What instrument(s) in worship most deeply move(s) you? Can you recall your introduction to a new instrument in worship? How did it affect you? What is your reaction to dance as a means to worship? If you are uncomfortable, can you identify the cause of the discomfort? Is there anything that restrains you in the worship of God? Do you think it is possible to worship in “order,” and yet without restraint? How can both occur?

Let us sing a new song!

The psalms in our text point to the arrival of a new day. Many believe these psalms relate to the reconstruction of Solomon’s temple after the exile. If so, then the idea of a new day is certainly applicable. Israel not only witnessed their temple’s destruction in 586/87 B.C., they were taken exile into Babylon. The exile involved a painful separation within Israel. Some were left behind and others were taken into Babylon, a nation of radically different values and cultural expectations. Most upsetting was Babylon’s worship of pagan gods.

Cyrus the Great, king of the Achaemenid Empire, ended Israel’s exile, allowing them to return home and rebuild their temple. Consequently, many believed Cyrus just might be the Messiah. It has been years since Israel had experienced such kindness. We can only imagine the joy of Israel upon hearing the decree of Cyrus. Indeed, it was a new day, a new day that placed a new song in the heart of Israel.

It was also a new day in God’s revelation of his goodness and love toward Israel. In Psalm 149:2, the psalmist calls for Israel to delight in God their creator. Then, in verse 4, the writer informs us that “God delights in his people.” Naturally, most psalms call us to delight in God for redeeming us.
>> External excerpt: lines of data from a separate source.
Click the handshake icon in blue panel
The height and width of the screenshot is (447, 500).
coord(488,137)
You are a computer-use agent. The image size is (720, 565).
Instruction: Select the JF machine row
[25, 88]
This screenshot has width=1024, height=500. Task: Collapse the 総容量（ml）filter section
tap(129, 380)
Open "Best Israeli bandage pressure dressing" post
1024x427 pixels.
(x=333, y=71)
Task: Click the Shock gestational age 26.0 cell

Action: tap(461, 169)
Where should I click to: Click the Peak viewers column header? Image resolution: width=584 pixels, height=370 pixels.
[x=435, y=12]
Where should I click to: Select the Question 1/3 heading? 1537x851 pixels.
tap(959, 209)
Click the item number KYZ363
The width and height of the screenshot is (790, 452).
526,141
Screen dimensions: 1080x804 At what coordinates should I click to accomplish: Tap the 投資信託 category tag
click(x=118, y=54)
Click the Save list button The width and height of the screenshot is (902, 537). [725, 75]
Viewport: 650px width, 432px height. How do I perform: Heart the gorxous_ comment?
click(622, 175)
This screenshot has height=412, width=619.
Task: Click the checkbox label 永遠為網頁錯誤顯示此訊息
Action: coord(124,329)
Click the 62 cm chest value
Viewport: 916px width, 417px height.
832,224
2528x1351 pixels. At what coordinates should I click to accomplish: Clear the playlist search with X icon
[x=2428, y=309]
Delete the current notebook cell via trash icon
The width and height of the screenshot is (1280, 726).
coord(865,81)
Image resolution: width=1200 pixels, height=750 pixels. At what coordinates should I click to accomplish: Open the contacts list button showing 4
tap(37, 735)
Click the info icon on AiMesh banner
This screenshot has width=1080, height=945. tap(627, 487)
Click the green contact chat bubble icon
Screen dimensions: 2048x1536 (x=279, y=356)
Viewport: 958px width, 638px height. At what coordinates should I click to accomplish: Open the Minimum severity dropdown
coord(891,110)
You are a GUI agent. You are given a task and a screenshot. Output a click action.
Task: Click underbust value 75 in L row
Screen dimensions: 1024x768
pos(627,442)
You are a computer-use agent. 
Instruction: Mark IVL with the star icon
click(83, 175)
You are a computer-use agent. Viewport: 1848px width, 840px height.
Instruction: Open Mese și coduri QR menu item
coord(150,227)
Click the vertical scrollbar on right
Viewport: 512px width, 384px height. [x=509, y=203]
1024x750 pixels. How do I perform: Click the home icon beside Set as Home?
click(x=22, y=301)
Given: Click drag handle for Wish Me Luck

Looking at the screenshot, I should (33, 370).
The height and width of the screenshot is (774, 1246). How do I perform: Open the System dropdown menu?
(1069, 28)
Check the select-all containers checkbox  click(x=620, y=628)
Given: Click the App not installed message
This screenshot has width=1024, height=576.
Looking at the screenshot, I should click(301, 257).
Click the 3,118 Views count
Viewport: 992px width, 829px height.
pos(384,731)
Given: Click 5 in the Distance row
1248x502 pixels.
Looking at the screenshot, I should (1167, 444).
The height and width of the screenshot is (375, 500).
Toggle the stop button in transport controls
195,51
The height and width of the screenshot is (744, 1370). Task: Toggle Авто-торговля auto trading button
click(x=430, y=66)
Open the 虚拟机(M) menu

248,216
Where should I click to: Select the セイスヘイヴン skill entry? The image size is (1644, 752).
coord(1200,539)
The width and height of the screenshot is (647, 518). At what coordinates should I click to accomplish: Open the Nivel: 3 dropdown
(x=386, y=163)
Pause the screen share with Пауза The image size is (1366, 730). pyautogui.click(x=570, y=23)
Yet, now we hear an amazing expression of grace. The God in whom we delight, delights in us!

The Hebrew word for “delight” means “to take pleasure in.” The word also offers a picture of a plant being bent toward the sun. In Christian theology, we understand that we are constantly being drawn toward God, even as the world draws us in the opposite direction. However, the draw of God is stronger for the humble. Now, the inspired psalmist leaves the reader in awe, for it is God who is bending. God is bending toward us. I once heard someone describe the crucifixion of Jesus as “stooping grace.” That is, God has stooped to touch humanity. The eternal is touching the finite. Of course, these are word pictures, but they do reveal the wonder of what God has done in Christ. God had long been understood as the one who desired that we delight in him; now Israel is beginning to understand that God has delighted in them.

The phrase “crowns the humble” in Hebrew means that God has “beautified” the humble. God is so delighted in his humble people that he beautifies them!

In Jesus Christ, God has revealed his great delight in us. Through the love and grace of Jesus he has “beautified us.” This is indeed a new song!

There is always a new song. God is not finished revealing to us how deeply we are loved. Life will continue to reveal Jesus to us and through us. Each step of our journey leads us into greater understanding of God’s delight in us through Christ. Thus, we will always sing a new song.

When you hear that God delights in you, what is your initial feeling? What is your understanding of God’s delight in you? How has God revealed his delight for you in your life? Does God’s delight change your perspective of yourself? Does it change your perception of others? Do you understand God’s delight for you through Jesus’ birth, life, death and resurrection? What is, or should be your response to God?

Prayer

Almighty God, we bow in wonder and awe before your great presence. We so often feel unworthy to praise you, yet you delight in us through Jesus. We pray for the ability to see ourselves and others through your delight. Help us to recognize every new expression of your love in life, that we always have a new song in our heart. In Jesus’ name, Amen.